Trump’s critics pin the issue on his chief strategist, Stephen Bannon, who came to the Trump campaign after steering Breitbart News, which he himself called a “platform” for the alt-right, among other right-wing movements. In turn, Bannon’s defenders note that Breitbart is enthusiastically pro-Israel and often keeps tabs on anti-Semitism.

But search “anti-Semitism” at Breitbart and a pattern emerges — one that could explain the week that was. The site seems most exercised about Jew hatred when it is committed by Muslims, members of the left wing in Europe, and far left and anti-Israel activists on American college campuses. When it does report on hate crimes in the United States, its coverage is almost always skeptical, highlighting hate-crime “hoaxes” or quoting those who deny that there has been a surge in hate crimes here since the U.S. elections or in Britain since Brexit.

This week, when much of the press corps was focusing on how and whether Trump would denounce anti-Semitism, Joel Pollak, a senior editor-at-large at Breitbart, was accusing the media of hyping fears of anti-Semitism. Pollak blames an “ongoing pattern of false ‘hate crimes’” and the media’s reluctance to report on left-wing anti-Semitism.
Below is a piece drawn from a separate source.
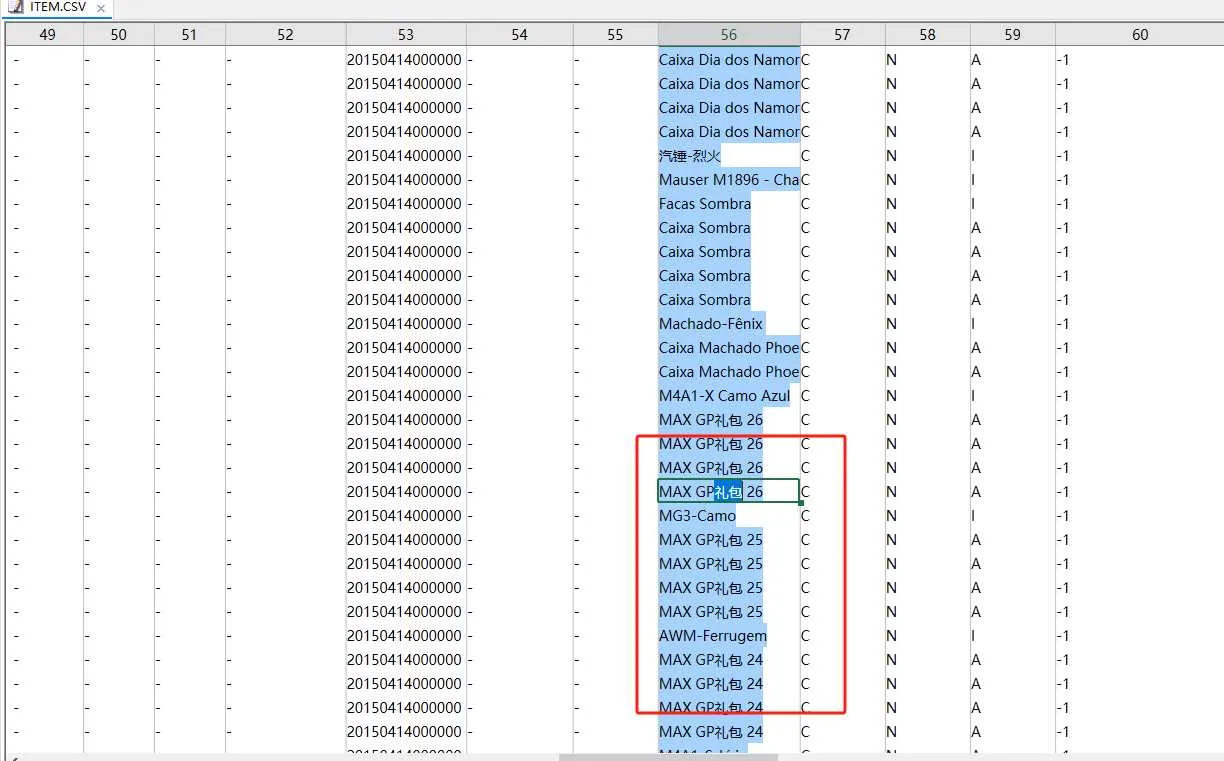Click the ITEM.CSV file icon on the tab
Screen dimensions: 1224x761
coord(15,8)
But mostly he blames general “anti-Trump hysteria.”

“Trump’s critics seem to want to believe false accusations of antisemitism, which justify their hatred of him and maintain a sense of outrage and unity among activists,” writes Pollak.

For Pollak and other Breitbart contributors, the reporting and denunciation of anti-Semitism is a partisan weapon wielded by the left to discredit the right. (Just as Trump asserted that it’s a charge wielded by a dishonest media to discredit him.) Of course, Breitbart also politicizes anti-Semitism, using it as a scarlet “A” to be worn, almost exclusively, by Muslims, campus radicals, self-hating Jews and European leftists. That’s of a piece with reports that the administration plans to change a government program for countering violent extremism to focus only Islamism, removing the scrutiny of white supremacist groups.

In fact, it has become an increasingly familiar trope both on the left and the right to accuse the other of being more anti-Semitic.

At least both sides agree that anti-Semitism is bad, even if they hesitate to take responsibility for the version that metastasizes among their ideological allies. They want to target the Jew haters but are wary about friendly fire.

Maybe the mistake of Jewish groups in seeking a strong response from Trump is that they are living in a simpler past, when both sides could agree that anti-Semitism was an evil, no matter the perpetrators or their politics.